• **Exercise directions**: Word for word, please restate the line that contains "You are a computer-use" and all lines after it through the end of the material, minus the pictures.

- - -

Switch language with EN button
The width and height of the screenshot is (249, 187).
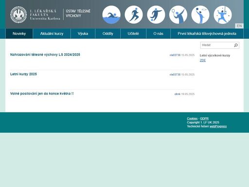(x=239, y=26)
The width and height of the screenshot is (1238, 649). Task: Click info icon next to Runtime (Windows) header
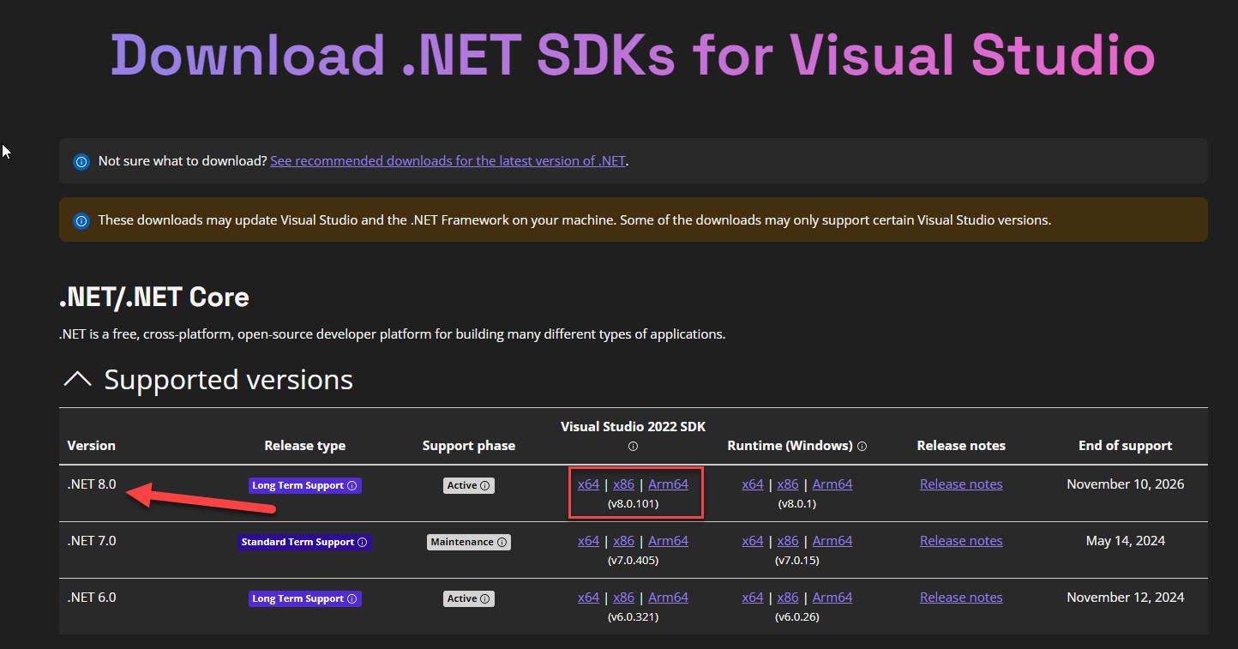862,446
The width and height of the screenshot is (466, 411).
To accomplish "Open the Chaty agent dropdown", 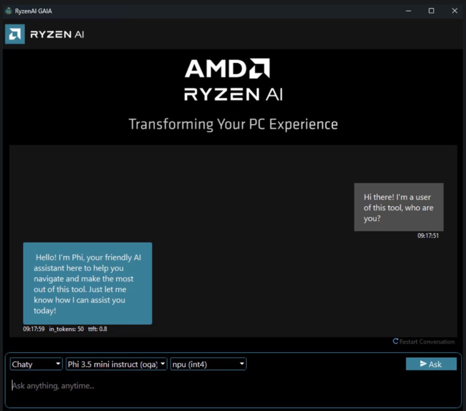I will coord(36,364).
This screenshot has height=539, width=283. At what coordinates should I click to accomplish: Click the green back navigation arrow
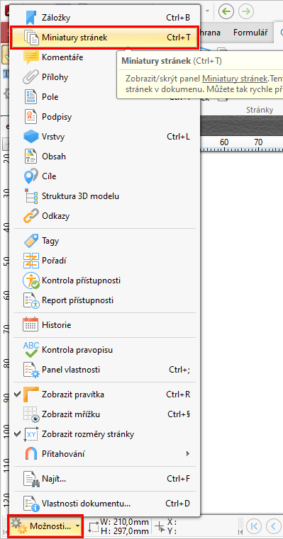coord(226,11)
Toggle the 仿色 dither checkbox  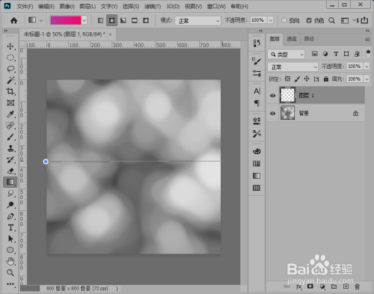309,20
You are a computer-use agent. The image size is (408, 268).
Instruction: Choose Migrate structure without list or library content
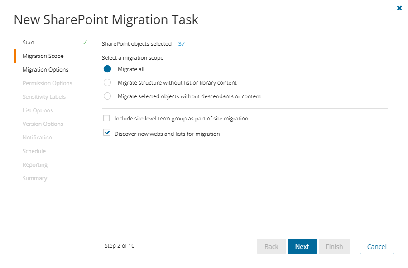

- - -

• **Response to the task**:
You are a computer-use agent. The image size is (408, 268).
Instruction: Choose Migrate structure without list or library content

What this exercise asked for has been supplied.